- Supplied passage
= = =

Carbon Border Adjustment Mechanism (CBAM) 2023

Policy Update
Anusuya Choudhary

The Carbon Border Adjustment Mechanism (CBAM), addresses the carbon costs paid by EU that adhere to the EU Emissions Trading System (ETS). This experiment is a step towards climate change regulation to tackle carbon leakage. There is a chance of so-called “carbon leakage” as the EU increases its own climate ambition and as long as many non- EU nations continue to have less restrictive climate policies.

Carbon leakage happens when EU- based businesses relocate their carbon-intensive production to nations with laxer climate regulations than the EU, or when EU products are replaced by more carbon-intensive imports. It operates by levying a tax on the carbon emissions in a subset of imports that is equal to the tax levied under the ETS on domestic goods. Global solutions are required to address the global issue of climate change. EU importers of CBAM-covered items must register with their home country’s authorities in order to get CBAM certificates. The weekly average auction price of EU ETS allowances, stated in euros per tonne of CO2 emitted, will determine the certificate’s price.

The EU has proposed to apply this tax in two phases beginning on October 1, 2023. Only requirements on reporting carbon emissions would be in effect during the three-year transitional period; no payment of the carbon border tax would be necessary. After the transition period, tax would be applied gradually from 2026 to 2034 to a variety of items. All materials and items brought into the EU will have CBAM’s applicability by 2034.

CBAM will initially apply to specific products within the sectors with the highest carbon emissions, including aluminum, iron and steel, cement, fertilizers, and power. Additionally, it will contain a few precursors and a few downstream products. Only indirect emissions for cement and fertilizers will be taken into account. To gradually integrate all goods covered by the EU ETS, including indirect emissions and emissions from international transportation, by 2030, the European Commission is required by the CBAM Regulation to set a schedule.

image 3

Why India should be concerned

  • A sizable portion of India’s exports to the EU are likely to be impacted by the CBAM’s implementation. In reality, according to the UNCTAD, India will lose $1-1.7 billion in exports of goods like steel and aluminum that require a lot of energy.
  • Exports of aluminum, iron, and steel appear to be most at risk. The CBAM will raise compliance costs by requiring businesses to monitor, calculate, report, and verify emissions, in addition to the actual amount of the “carbon border tax” itself.
  • As coal makes up the majority of global energy use, Indian products have a substantially greater carbon intensity than those from the EU and many other nations. According to the coal ministry, India’s share of coal-fired electricity is close to 75%, which is far greater than the EU’s (15%) and the world average’s (36%). Because increasing emissions would result in higher carbon tariffs to be paid to the EU, direct and indirect emissions from iron, steel, and aluminum are a key worry for India.

Risk of domino effect

  • With nations like Australia and the US already considering such measures, the CBAM also runs the risk of starting a domino effect that might lead to the widespread adoption of carbon border regulations.
  • With the introduction of a Green Credit Programme under the Energy Conservation Act, as announced by the finance minister in this year’s Budget, India has also made the first moves towards addressing such trade-related environmental measures. Even if the Green Credit System is still not apparent at this point, India might use it as a springboard to address policies like the CBAM.
  • As of right now, the CBAM allows importers to deduct the charge (in the form of CBAM certificates) that will be incurred from the embedded emissions that are subject to a carbon price in the nation of origin. Therefore, the adoption of the Green Credit System in India may partially offset the financial effects of the CBAM.

= = =

- Data segment
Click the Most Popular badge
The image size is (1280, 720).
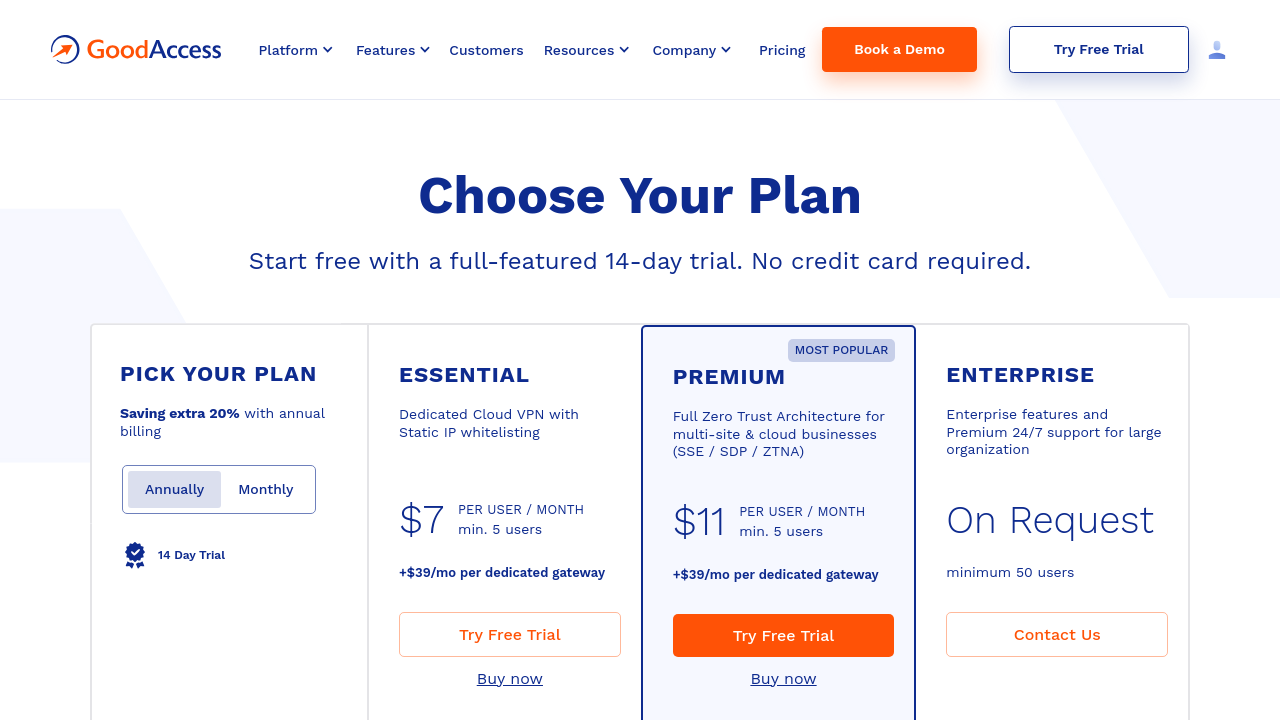coord(841,350)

= = =

- Stated task
According to the coal ministry as cited in the CBAM policy update, how much of India's electricity is coal-fired?

- Answer
Close to 75%, far above the EU's 15% and the world average of 36%.